Placing educational inequalities: Socio-spatial strategies for access to primary education
Education is the most crucial factor in facilitating social mobility but may also play a major role in the reproduction of social inequalities. A wide body of sociological literature addresses the question of how parents strategically use different resources to gain access to desired education. Geographic studies stress the central role of neighbourhood for access to education. This project will integrate sociological and geographical perspectives on educational inequalities by studying how parents of disparate ethnic and social class backgrounds develop different socio-spatial strategies to secure access to 'good' schools.
The main question of this research project is:
How can educational inequalities be explained through the socio-spatial strategies of school choice of different groups of parents?
To address this question I will draw on the case of primary schools in the Netherlands.
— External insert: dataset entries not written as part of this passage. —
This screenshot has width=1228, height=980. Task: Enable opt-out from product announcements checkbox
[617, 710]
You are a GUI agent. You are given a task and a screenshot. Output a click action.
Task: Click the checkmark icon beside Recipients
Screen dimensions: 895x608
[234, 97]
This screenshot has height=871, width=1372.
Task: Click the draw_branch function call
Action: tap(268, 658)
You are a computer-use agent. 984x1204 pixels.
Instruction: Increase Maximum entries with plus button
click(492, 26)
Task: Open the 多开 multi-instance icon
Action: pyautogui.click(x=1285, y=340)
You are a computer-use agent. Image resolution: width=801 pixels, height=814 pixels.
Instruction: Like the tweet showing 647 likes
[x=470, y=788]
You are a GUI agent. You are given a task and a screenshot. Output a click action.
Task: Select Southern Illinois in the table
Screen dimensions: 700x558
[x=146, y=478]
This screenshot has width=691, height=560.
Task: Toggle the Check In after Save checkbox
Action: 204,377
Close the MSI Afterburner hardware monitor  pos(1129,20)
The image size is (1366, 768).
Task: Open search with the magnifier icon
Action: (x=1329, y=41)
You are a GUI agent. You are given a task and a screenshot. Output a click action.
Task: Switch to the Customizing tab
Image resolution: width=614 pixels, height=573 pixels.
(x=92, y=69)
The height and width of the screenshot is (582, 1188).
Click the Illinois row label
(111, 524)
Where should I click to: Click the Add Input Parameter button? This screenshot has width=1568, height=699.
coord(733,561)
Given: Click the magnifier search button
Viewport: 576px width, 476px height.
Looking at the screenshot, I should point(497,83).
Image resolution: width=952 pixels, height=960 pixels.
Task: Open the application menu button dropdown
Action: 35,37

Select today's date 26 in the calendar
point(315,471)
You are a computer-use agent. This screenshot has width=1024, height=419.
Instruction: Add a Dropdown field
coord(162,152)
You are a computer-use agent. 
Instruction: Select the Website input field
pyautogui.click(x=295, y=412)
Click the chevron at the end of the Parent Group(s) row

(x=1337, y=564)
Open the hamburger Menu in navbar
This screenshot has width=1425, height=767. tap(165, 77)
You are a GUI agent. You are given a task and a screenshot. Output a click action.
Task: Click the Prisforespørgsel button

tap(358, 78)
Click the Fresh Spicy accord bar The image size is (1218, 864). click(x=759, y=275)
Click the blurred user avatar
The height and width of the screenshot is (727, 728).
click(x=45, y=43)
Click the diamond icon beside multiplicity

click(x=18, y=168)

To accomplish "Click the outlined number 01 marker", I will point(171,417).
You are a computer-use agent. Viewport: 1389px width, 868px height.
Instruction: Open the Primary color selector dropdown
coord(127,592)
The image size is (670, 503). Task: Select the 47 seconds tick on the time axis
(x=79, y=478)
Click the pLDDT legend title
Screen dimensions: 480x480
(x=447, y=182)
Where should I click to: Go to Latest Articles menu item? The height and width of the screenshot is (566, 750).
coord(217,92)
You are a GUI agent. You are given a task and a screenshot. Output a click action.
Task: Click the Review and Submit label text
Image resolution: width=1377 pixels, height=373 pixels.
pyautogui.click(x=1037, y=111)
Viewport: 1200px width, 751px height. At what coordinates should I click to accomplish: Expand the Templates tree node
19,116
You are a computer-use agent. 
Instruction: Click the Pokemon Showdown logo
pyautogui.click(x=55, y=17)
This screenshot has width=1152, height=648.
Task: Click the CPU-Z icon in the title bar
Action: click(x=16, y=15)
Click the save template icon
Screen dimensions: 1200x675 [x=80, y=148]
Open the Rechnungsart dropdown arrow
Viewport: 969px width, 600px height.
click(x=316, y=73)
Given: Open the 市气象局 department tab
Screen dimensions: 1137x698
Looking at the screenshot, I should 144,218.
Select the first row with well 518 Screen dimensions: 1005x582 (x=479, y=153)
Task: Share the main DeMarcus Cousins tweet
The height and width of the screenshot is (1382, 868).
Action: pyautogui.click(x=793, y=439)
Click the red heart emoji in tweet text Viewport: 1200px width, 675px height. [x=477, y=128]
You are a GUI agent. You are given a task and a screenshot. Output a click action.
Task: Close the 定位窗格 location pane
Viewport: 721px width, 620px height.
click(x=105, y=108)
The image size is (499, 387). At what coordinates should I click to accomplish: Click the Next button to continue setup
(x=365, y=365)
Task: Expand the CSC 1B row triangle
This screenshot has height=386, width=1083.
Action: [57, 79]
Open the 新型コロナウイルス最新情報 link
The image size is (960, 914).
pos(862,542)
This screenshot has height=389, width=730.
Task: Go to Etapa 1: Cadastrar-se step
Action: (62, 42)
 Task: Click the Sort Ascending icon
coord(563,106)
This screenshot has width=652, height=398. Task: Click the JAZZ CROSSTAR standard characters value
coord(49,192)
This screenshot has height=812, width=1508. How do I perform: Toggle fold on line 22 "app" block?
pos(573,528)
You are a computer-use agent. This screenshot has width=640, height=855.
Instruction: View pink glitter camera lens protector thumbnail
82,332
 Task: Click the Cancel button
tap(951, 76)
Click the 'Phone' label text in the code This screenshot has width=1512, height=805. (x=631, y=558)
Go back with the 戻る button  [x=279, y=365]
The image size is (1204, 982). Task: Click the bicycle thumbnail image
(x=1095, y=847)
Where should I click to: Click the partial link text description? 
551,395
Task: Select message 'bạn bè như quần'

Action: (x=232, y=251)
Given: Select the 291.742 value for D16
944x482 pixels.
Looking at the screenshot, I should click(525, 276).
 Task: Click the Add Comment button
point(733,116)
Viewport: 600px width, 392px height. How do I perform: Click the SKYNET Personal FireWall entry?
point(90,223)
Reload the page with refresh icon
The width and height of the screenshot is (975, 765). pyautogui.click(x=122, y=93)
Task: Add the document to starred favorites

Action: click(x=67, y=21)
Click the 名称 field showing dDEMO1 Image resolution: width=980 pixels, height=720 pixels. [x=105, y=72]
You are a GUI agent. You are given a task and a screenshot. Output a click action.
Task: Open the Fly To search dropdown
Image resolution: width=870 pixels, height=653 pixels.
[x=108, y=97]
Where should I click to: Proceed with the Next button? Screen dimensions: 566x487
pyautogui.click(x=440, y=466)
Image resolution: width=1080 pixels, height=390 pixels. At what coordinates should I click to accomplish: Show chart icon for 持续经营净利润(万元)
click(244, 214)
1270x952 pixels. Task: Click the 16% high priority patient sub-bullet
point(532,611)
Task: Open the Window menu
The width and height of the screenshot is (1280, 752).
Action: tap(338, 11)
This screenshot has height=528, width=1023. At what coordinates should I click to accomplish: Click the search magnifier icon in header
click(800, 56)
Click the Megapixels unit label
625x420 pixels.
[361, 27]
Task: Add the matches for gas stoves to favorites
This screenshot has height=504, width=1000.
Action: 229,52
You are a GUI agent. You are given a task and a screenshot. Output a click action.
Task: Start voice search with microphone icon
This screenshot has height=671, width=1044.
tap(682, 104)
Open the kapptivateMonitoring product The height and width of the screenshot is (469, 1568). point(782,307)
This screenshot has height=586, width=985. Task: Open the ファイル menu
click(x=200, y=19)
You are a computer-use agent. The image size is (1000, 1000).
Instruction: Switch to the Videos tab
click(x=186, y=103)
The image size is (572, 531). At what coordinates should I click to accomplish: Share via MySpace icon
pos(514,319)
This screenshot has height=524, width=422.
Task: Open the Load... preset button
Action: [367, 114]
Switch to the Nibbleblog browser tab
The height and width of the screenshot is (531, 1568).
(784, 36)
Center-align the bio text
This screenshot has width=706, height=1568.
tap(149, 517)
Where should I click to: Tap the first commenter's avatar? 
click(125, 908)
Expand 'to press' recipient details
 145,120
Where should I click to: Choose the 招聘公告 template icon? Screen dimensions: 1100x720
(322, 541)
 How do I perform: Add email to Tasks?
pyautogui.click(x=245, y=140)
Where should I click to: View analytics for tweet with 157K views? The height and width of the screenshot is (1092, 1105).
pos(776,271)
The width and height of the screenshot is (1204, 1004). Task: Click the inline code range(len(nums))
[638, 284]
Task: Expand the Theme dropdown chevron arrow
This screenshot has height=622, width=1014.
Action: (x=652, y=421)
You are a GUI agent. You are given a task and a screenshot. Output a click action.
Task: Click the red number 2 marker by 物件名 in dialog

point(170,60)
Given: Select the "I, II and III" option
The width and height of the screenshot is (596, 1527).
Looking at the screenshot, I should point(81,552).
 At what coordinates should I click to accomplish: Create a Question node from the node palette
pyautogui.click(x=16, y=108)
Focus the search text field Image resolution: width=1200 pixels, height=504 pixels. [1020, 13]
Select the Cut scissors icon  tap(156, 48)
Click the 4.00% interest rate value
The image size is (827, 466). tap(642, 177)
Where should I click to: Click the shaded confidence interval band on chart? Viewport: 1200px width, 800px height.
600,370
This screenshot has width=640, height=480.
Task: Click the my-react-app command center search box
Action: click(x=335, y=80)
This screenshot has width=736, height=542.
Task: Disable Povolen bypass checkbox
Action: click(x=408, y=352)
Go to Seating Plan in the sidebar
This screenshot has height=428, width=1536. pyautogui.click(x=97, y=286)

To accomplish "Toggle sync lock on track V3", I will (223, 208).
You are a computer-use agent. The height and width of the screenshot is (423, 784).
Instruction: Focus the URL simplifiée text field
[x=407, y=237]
In the educational landscape of the Netherlands, parents have the freedom to select any school and economic resources do not play a significant role for access to education. Nonetheless, educational inequalities in the Netherlands are significant and school segregation is high.
I will employ a mixed methods approach, combining advanced statistical techniques, using longitudinal individual register data (SSD) and unique new data on school selection, with self-sampled survey and in-depth interview data to research how residential mobility and school choice are related (RQ1); and understand the mechanisms by which they are interconnected (RQ2). By explicitly comparing the socio-spatial strategies of 1) working class and middle class parents; and 2) native-Dutch and of non-native parents I will establish how successful access to primary education is differentiated by class and ethnicity (RQ3).